CU’s David Raben (left), Karyn Goodman, and Wells Messersmith visit AstraZeneca to discuss speeding cancer drug development

AstraZeneca is pharmaceutical company committed to developing novel anti-cancer drugs. The University of Colorado Cancer Center is one of the fastest-growing academic cancer research centers in the United States, with hundreds of scientists and doctors working to better understand the disease. Recently, CU Cancer Center leaders visited the AstraZeneca Research and Development Campus in Gaithersburg, Maryland to discuss how a handshake between CU’s academia and AZ’s industry could help both take steps toward the ultimate goal: speeding the delivery of new drugs to cancer patients who need them.

“This was an opportunity to give AstraZeneca a sense of where we’re headed from a research standpoint, and to highlight the tremendous opportunities for collaborations on this campus,” says David Raben, MD, CU Cancer Center investigator and professor in the CU School of Medicine Department of Radiation Oncology.

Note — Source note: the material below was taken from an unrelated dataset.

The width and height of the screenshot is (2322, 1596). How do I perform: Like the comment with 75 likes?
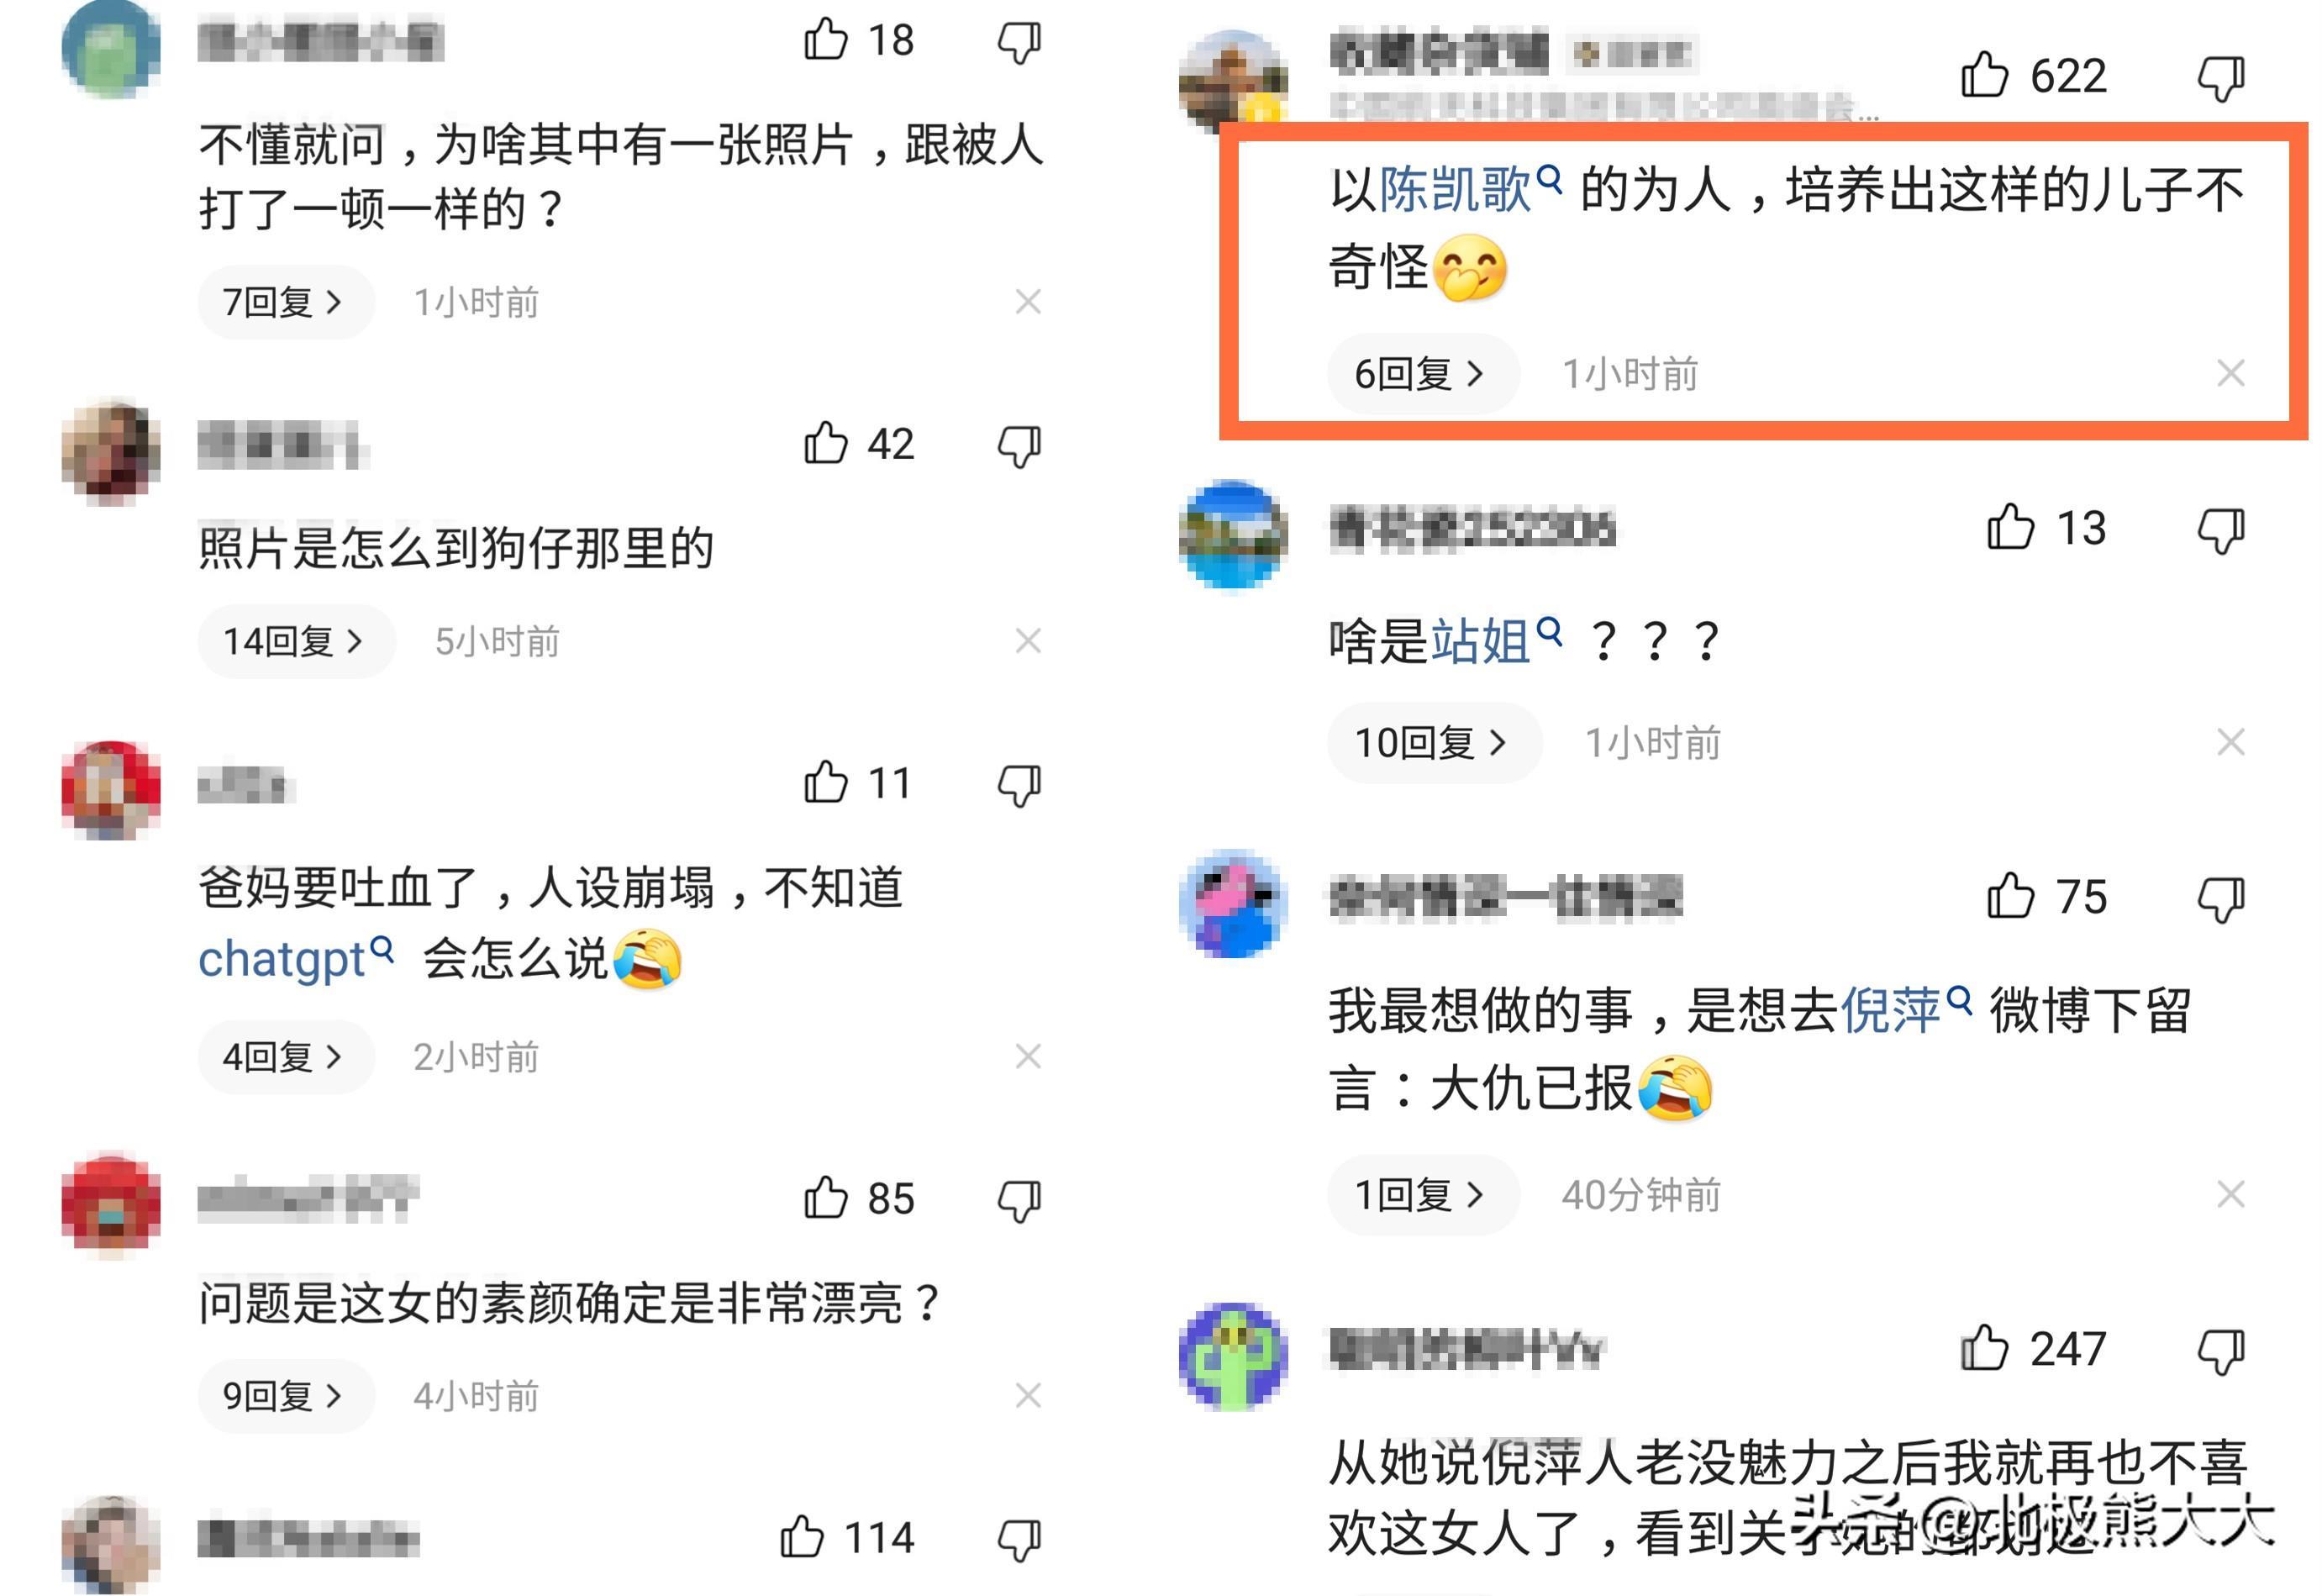(2010, 896)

Joining Raben were Karyn Goodman, MD, CU Cancer Center associate director for Clinical Research, and Wells Messersmith, MD, CU Cancer Center associate director for Translational Research. Among other possible collaborations, Goodman and Messersmith presented their visions for working together to address unmet needs in gastrointestinal cancers including pancreas and esophageal tumors.

“The goal is to find strategic areas to partner with companies like AstraZeneca both in the pre-clinical and clinical settings, with seamless clinical trial development and activation across our campuses,” Raben says, pointing out that clinical trial design is changing dramatically as the new, targeted therapies are tested against a cancer’s activating mutations, irrespective of where a cancer lives in the body. “We hope that AstraZeneca can be a partner in basket or umbrella trials, rapidly testing their novel drugs and immunotherapy agents across disease sites, in combinations with existing treatments like chemotherapy and radiation to move forward in larger trials.”

Leaders from the CU Cancer Center lung cancer program including Paul Bunn, Jr., MD, Ross Camidge, MD, PhD, and Robert Doebele, MD, PhD, joined via teleconference to discuss collaborations specifically focused on lung cancer.

The evolution of the CU/AZ partnership continues to keep it at the cutting edge. For example,  the recently completed PACIFIC trial, funded by AstraZeneca, showed that the company’s immunotherapy drug, durvalumab, extended the lives of stage III non-small cell lung cancer patients after the use of chemoradiation, which Raben calls, “the most significant advance in the standard of care for stage III lung cancer in over two decades.” Now, Dr. Camidge continues as the principal investigator at CU for the AZ-sponsored COAST trial, testing newer drugs in combination with durvalumab after chemo-radiation for Stage III non-small cell lung cancer.

However, academic medical centers enrolling patients in industry clinical trials isn’t the only model of collaboration. For example, CU Cancer Center hosts one of the country’s only phase I drug development programs built around radiation oncology.

“Rather than trying to make radiation itself work better, we are beginning to change our way of thinking about radiation, using radiation in an effort to make drugs to work better. We’re learning to use radiation not as the fire, but as the fire starter,” Raben says. “Our goal is to discover how radiation and other techniques can create the right environment for these drugs to work even better within a cancer and within the surrounding tumor microenvironment.”

In this model, basic research from CU Cancer Center investigators has shown that in addition to directly killing tumor tissue, radiation may sensitize the body’s immune system to target cancer. But doctors need the right immunotherapy drugs to take advantage of this sensitized landscape.

“We hope that our partnership with AstraZeneca will bring to the University of Colorado a pipeline of exciting new drugs along with critical research funding that we need in order to do the basic, preclinical work needed to explore these drugs’ potential,” Raben says.

Industry partnership will also help CU Cancer Center researchers stay at the cutting edge of evolving fields like the targeting of DNA-repair mechanisms. Basically, many chemotherapies damage cancer cell DNA, and a new class of drugs seeks to magnify the effect of these chemotherapies by keeping cancer cells from repairing this damage.

“AZ has a tremendous pipeline of DNA damage repair inhibitors,” Raben says. “As an academic medical center, we can we leverage that and look at combining these targeted drugs with other drugs like immunotherapies in combinations or cocktails.”

Traditionally, academia and industry have been seen as coming at new cancer therapies from different directions – academia building toward treatments from the side of basic research, and industry developing drugs and working back toward their application. Through these approaches each has developed a unique expertise. Combining what academia does well with what industry does well lets the two meet in the middle, at exactly the point where real patients need real treatments as quickly as possible.


David Raben works with Astra Zeneca as a consultant, advisory board member, and steering committee member.